To start, the article does not resolve what I see as a significant issue: the fact that its claims apply to nontrivial swaths of U.S. district court workload as well as to the bankruptcy court. Sure, the bankruptcy court system isn't a purely forensic adjudicative system; it probably isn't even dominantly so. It contends with forward-looking projections. But this is true in the district courts as well, and has been for decades (even centuries, some scholars would say). The introduction to the article recognizes - with what might be a whiff of disapproval - that district courts, like bankruptcy courts, fill statutory gaps and thus, engage in what the authors call policymaking. Then why send bankruptcy, and not those matters, to an agency? If Article III makes all the difference, might we revisit Article III status for bankruptcy judges? (I'm guessing the authors would agree that their proposals are, at this time, no more politically plausible than this one).

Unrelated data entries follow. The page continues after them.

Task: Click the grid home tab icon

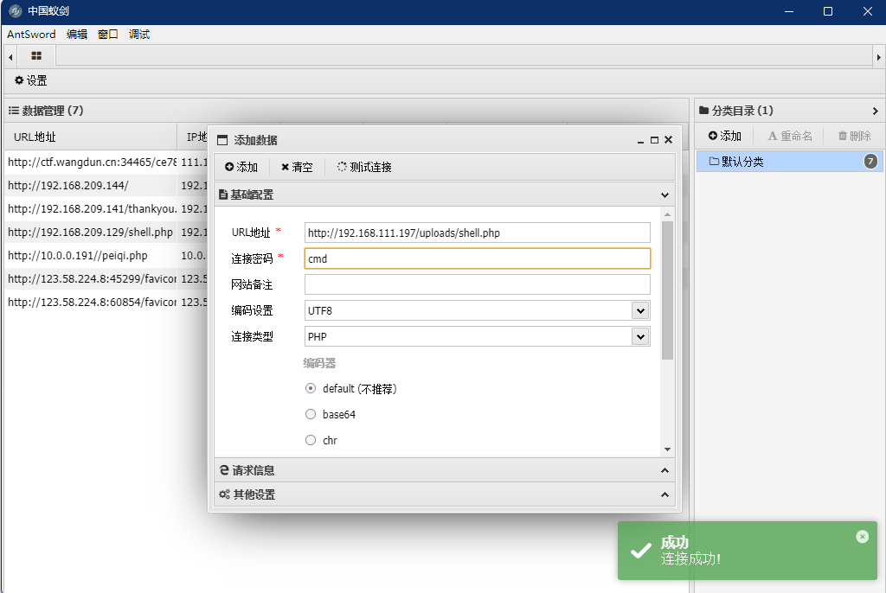Action: point(36,55)
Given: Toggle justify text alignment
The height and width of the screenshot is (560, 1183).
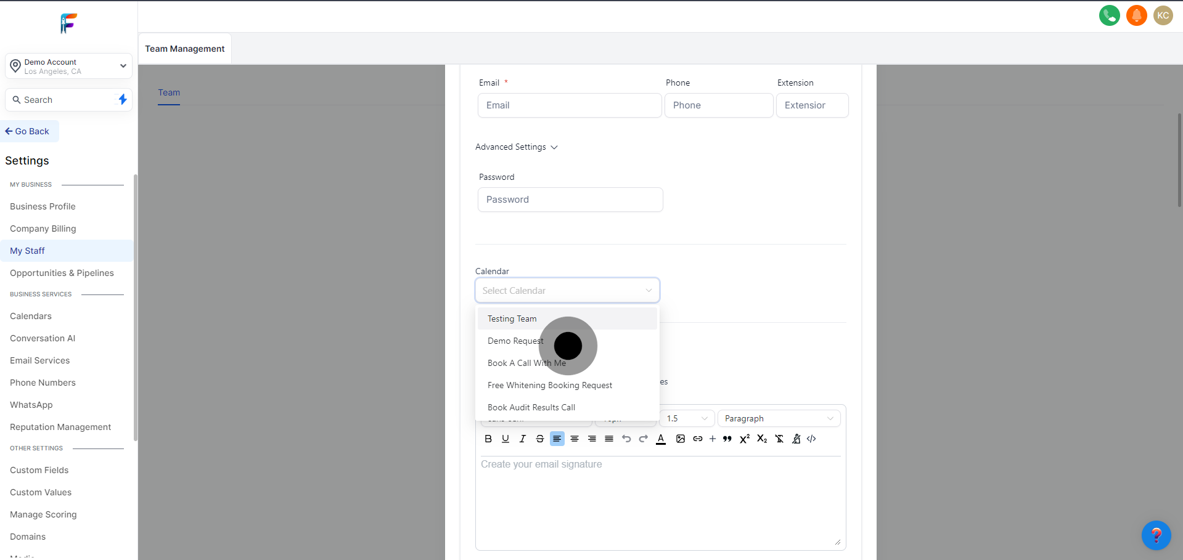Looking at the screenshot, I should 609,439.
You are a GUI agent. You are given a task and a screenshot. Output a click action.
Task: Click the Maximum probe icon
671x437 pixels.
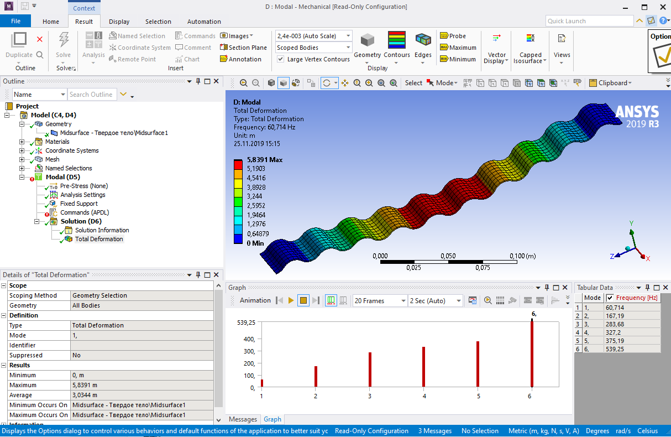pos(458,47)
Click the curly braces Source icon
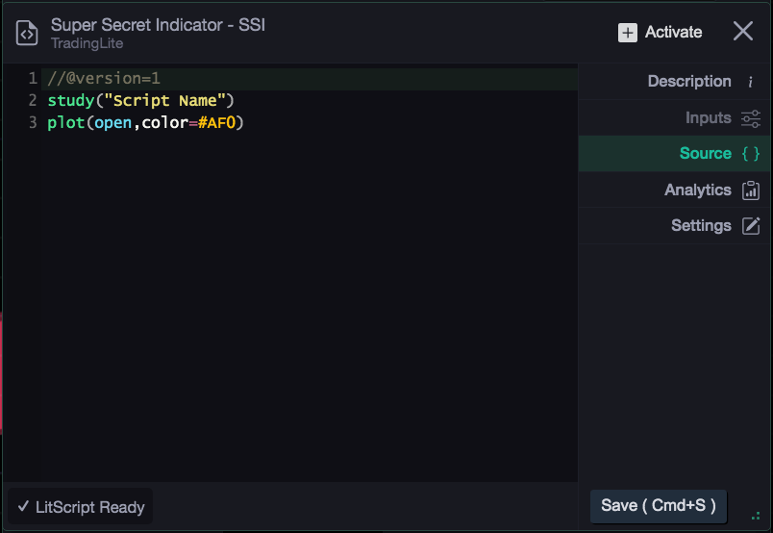773x533 pixels. coord(751,154)
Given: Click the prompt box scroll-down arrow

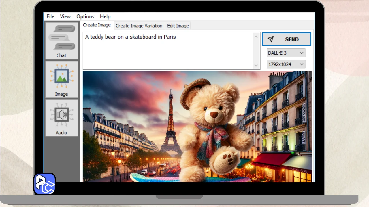Looking at the screenshot, I should [x=256, y=66].
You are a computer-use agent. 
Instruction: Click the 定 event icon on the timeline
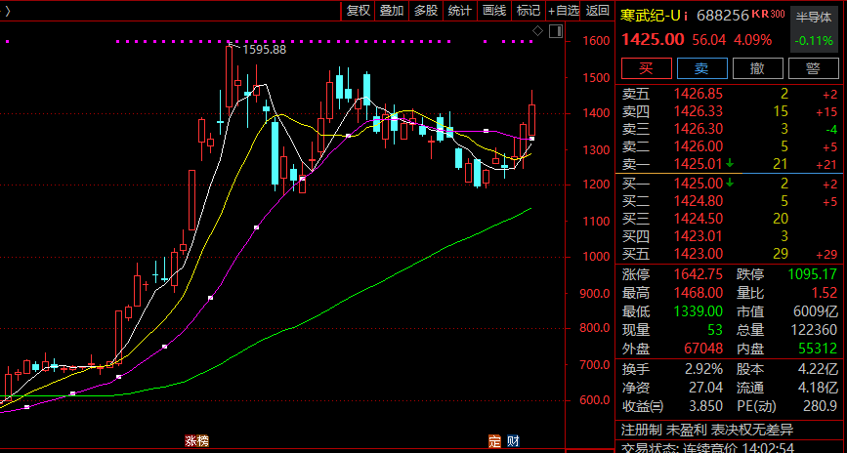[494, 442]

As a consequence, the article does not really address innovations in district courts (and suggestions from the academy) designed to address some of the institutional design concerns the authors raise. Institutional reform litigation, class actions, and other disputes thought to strain the traditional conception of a court have produced procedures and structures that could be quite useful in bankruptcy, including structured ways to draw more "experts" and stakeholders into the process outside of an adversarial framework. Given the controversy inherent in some of these examples, I'm not arguing that these cases all work perfectly - just that it is possible to preserve the benefits of courts while overcoming some of their limits without sacrificing legitimacy. As for ad hoc case management and pushing for settlement (which the article includes within policymaking), decades of federal courts scholarship have ruminated on the rise of managerial judging and its substantive impact, but many proposed improvements lie within the judiciary, and, in this context, more detailed Federal Rules of Bankruptcy Procedure. With respect to district courts, Judith Resnik, Robert Bone, and surely others have argued in favor of using the mechanisms of the Judicial Conference of the U.S. to achieve narrower case management discretion.

Flipping the problem around the other way, the article does explore some limits of agencies, but I read it as adopting a fairly rosy and traditional conception of top-down agency expertise and uniformity. Some prominent scholarship - particularly writings falling into the category of new governance - calls that model and its efficacy into question. That scholarship also is arguably more open to courts, and not just agencies, serving as problem-solving institutions. If I haven't already given it away, my current research on the bankruptcy system incorporates the insights of Susan Sturm and Charles Sabel and William Simon, so perhaps I should be relieved that Pardo and Watts did not go this direction.

So, to wrap this back into the broader frame with which I began, it is time to challenge many exceptionalist assumptions and beliefs about bankruptcy. This is not to say that bankruptcy is devoid of unique features. It has many. More could and should be done to alleviate burdens on bankruptcy judges (especially when instructed they have a duty to investigate in the absence of a dispute, as John Ayer flagged back in the 1980's) and to correct misperceptions about how the system operates. Indeed, to address some of Pardo's and Watts' more discrete concerns, perhaps Bankruptcy Code should delegate particular issues to various existing agencies (as the Code already does, for better or worse, with respect to the IRS and the means test for consumer debtors). 

In the quest to stake out an allegedly better bankruptcy system, though, we should not miss the many ways the bankruptcy system is surprisingly at home in the courts.